Plant-powered food just doesn’t get any better than Latin-flavored fare. Take these Vegetable Fajitas, for example, which are completely plant-based (vegan) and gluten-free. Grilled savory chunks of vegetables sautéed with spices and herbs, served with earthy beans and rustic corn tortillas, and a dollop of creamy guacamole. Are you hungry yet? In fact, as a long-time plant-based eater, veggie fajitas is my go-to order when dining out at a Mexican restaurant. I know that I will get a satisfying plant-based meal, and usually enough to bring home for leftovers the next day. I was inspired to create my own flavorful fajita recipe, based on the traditional elements of this classic restaurant fare. And I’m sharing the results with you today.

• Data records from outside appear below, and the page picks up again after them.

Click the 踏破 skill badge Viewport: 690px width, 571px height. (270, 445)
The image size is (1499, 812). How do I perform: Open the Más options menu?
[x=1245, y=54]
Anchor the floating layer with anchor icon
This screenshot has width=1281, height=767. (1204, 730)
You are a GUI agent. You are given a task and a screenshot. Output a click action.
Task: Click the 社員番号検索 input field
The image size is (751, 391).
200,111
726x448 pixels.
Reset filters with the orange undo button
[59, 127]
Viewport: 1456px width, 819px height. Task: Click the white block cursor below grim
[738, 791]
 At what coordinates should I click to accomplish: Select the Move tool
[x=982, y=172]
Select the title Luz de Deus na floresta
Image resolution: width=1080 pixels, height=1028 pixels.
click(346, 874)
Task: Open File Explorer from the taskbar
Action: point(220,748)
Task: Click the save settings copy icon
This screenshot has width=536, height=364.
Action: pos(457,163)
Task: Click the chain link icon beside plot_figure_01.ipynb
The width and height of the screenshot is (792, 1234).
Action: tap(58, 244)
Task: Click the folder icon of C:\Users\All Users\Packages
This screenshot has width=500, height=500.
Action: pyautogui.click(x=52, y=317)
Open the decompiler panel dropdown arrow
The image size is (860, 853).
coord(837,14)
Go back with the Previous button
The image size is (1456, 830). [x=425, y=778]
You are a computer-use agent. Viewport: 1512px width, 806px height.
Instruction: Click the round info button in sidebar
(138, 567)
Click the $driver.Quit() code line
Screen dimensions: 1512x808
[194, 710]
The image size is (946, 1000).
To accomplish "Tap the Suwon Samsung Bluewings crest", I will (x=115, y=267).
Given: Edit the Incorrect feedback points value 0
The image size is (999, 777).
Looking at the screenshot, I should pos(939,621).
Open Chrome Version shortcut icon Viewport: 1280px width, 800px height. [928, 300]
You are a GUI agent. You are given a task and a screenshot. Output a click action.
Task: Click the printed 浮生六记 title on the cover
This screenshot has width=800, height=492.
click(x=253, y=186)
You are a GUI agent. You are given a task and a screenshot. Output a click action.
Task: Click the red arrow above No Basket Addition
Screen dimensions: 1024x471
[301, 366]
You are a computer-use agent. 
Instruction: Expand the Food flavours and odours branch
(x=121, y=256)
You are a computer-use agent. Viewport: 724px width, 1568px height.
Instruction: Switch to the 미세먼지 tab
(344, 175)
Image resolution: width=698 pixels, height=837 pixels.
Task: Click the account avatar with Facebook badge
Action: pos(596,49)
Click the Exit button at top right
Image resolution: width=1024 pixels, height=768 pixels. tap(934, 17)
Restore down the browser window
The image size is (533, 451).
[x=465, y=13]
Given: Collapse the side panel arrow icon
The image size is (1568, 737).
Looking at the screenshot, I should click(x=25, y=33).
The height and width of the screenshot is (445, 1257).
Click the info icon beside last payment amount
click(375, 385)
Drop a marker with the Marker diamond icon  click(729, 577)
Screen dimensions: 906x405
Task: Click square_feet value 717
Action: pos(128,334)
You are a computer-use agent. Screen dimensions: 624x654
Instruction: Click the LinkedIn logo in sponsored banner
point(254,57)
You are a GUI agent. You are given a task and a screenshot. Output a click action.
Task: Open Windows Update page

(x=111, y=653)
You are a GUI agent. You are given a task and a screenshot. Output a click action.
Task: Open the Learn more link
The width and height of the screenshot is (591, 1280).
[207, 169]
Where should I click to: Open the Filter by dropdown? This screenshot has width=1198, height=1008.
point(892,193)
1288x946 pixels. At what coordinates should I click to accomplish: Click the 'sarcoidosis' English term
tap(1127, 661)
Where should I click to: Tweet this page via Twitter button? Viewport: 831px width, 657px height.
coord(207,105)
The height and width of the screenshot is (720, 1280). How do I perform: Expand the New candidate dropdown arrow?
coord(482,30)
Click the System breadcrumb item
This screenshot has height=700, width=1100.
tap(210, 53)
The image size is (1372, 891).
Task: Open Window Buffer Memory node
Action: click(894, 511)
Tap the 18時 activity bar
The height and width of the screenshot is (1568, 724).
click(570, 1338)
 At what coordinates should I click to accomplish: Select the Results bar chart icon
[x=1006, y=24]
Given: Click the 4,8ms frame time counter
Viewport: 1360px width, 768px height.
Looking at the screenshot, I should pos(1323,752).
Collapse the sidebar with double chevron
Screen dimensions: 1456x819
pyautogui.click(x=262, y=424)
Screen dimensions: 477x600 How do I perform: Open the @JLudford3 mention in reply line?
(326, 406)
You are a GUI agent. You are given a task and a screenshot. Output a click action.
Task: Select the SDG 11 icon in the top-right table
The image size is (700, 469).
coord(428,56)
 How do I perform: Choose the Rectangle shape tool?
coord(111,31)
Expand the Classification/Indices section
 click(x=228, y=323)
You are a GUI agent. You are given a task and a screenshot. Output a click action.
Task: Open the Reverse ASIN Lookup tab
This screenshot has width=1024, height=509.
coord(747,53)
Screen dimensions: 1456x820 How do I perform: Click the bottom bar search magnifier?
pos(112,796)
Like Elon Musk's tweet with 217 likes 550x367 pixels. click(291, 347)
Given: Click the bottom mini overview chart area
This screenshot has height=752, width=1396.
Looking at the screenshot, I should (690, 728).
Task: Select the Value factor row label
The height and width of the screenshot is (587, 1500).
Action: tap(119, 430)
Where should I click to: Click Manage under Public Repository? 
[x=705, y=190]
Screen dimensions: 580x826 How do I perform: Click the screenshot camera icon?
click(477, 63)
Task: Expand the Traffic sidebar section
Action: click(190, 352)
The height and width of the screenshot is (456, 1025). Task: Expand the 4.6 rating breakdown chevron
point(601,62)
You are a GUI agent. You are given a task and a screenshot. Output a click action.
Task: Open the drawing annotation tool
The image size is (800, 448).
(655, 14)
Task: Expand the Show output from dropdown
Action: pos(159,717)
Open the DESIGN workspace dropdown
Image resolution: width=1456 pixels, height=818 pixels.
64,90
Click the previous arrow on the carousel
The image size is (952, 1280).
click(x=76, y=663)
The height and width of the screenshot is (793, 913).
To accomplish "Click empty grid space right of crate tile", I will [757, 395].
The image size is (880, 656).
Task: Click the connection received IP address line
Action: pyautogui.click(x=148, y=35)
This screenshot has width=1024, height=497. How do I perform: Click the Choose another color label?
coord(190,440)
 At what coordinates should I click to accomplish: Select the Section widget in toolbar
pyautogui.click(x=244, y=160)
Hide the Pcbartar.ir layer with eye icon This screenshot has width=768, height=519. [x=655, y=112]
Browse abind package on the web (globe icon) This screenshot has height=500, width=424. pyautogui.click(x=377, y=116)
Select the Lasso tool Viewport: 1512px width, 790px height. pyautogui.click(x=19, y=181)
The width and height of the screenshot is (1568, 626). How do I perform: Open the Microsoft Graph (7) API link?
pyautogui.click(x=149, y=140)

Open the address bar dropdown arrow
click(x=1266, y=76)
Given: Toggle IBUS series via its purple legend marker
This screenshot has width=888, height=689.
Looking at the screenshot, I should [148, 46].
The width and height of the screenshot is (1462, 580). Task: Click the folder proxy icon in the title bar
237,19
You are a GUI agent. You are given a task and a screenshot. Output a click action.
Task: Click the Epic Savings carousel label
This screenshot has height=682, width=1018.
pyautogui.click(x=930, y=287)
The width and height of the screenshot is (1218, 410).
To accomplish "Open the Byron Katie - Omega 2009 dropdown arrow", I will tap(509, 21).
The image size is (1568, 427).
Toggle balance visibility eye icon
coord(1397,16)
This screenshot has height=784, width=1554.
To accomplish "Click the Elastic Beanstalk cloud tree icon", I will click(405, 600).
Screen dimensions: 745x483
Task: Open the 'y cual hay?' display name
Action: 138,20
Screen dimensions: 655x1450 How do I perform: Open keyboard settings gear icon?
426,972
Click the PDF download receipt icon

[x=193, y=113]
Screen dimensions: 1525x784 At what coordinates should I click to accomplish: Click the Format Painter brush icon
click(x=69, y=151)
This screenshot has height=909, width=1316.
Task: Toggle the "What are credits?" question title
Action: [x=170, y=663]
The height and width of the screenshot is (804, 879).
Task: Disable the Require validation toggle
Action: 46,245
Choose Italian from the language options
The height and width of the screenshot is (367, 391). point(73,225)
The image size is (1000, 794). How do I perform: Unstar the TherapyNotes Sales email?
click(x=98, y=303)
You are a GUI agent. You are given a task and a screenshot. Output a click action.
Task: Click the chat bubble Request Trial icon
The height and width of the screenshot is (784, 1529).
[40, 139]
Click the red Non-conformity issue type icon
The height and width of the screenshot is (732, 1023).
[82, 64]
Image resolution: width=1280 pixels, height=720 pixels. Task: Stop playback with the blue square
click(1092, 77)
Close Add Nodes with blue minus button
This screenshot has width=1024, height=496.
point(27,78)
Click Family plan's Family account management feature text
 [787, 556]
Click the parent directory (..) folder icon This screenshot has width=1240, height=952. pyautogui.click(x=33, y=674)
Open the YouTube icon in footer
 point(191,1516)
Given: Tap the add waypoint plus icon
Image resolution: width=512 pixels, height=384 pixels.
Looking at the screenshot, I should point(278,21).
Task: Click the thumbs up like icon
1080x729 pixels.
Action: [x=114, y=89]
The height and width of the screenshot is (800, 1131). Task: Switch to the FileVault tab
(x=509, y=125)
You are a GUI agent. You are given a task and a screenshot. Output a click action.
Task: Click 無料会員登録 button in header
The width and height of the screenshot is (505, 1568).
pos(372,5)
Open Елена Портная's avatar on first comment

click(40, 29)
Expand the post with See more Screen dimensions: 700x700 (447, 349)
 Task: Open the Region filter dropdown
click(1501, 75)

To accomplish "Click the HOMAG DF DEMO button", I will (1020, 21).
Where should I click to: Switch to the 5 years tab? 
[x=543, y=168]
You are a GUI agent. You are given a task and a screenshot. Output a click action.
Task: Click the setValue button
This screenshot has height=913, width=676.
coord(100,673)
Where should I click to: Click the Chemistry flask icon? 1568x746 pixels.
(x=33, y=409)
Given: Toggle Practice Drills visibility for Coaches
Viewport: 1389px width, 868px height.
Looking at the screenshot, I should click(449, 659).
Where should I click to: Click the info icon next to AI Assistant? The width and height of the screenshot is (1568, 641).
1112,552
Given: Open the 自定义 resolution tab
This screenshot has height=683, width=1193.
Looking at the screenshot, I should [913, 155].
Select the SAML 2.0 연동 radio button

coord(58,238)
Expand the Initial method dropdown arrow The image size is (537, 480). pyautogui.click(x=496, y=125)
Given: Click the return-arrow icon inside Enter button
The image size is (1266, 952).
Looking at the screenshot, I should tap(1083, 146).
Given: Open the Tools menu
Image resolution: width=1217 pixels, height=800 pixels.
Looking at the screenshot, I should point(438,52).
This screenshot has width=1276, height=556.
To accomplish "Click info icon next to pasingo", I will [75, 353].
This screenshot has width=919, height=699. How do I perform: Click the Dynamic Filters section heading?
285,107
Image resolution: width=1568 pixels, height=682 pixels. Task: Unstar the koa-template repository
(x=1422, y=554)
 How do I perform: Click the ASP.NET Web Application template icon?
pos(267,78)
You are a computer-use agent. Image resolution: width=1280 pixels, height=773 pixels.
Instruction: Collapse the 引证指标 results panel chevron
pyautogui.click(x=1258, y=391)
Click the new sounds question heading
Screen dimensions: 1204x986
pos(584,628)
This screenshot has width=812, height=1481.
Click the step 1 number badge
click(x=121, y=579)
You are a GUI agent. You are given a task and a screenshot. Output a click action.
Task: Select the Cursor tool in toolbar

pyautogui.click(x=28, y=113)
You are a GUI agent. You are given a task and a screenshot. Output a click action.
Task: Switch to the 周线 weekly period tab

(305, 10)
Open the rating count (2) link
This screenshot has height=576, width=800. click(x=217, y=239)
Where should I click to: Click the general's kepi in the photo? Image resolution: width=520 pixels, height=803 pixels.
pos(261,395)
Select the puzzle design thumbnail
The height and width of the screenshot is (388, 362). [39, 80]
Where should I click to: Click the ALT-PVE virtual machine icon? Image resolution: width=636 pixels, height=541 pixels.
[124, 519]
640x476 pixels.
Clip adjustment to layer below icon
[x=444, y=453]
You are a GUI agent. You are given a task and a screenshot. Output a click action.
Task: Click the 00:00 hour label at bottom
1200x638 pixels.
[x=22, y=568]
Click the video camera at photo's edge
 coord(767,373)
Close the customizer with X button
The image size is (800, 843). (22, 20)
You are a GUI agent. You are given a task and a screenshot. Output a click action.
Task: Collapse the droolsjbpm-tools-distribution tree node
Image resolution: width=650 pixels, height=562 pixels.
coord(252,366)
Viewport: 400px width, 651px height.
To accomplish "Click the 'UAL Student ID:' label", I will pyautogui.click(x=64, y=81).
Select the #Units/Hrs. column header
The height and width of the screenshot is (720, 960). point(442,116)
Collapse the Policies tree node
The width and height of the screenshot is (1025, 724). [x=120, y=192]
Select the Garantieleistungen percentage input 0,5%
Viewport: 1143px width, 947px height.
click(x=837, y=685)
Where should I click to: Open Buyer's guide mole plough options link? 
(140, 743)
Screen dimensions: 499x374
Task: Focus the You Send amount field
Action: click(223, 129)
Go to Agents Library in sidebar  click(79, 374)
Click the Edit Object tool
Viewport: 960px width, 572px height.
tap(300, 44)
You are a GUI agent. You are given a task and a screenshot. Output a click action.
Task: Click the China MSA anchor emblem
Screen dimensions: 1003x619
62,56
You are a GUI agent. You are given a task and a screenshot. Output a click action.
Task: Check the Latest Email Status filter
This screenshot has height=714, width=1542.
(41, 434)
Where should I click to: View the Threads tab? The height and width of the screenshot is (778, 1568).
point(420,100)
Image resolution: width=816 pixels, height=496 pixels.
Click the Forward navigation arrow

Inspired by fresh green beans I picked up at the farmers market, this Japanese-style stir-fry is flavorful, packed with nutrition, and easy as can be. This recipe for Miso Green Beans and Tofu is completely plant-based (vegan) and gluten-free. Serve it with brown rice, quinoa or sorghum to make a balanced meal in one. I promise, you can get this meal on the table in under 30 minutes, faster than you can order and pick up takeout! I love the versatility and ease of Asian-style stir-fries, which are based on a few bright, crisp veggies, a flavorful sauce, and a whole grain foundation. In fact, I think these are some of the easiest dishes to put on your menu when you are learning to eat a more plant-based diet. The flavorful miso-ginger-garlic sauce in this recipe makes it a stand out in flavor.
I am crazy about mushrooms, so this completely plant-based (vegan) Mushroom Stroganoff is pure comfort food bliss to me. A creamy sauce filled with aromatic sautéed mushrooms, garlic, onions, and tofu, piled sky high on a mountain of pasta. Hmmm…does it get any better?
I always say that people make plant-based eating too complicated! It can be just as easy as this Burrito with Refried Beans and Corn: whole grain tortillas filled with six ingredients and a side of prepared salsa. This simple burrito—which relies upon frozen and canned ingredients—can be prepared in about 15 minutes for a busy weeknight, weekend brunch, or healthy work lunch.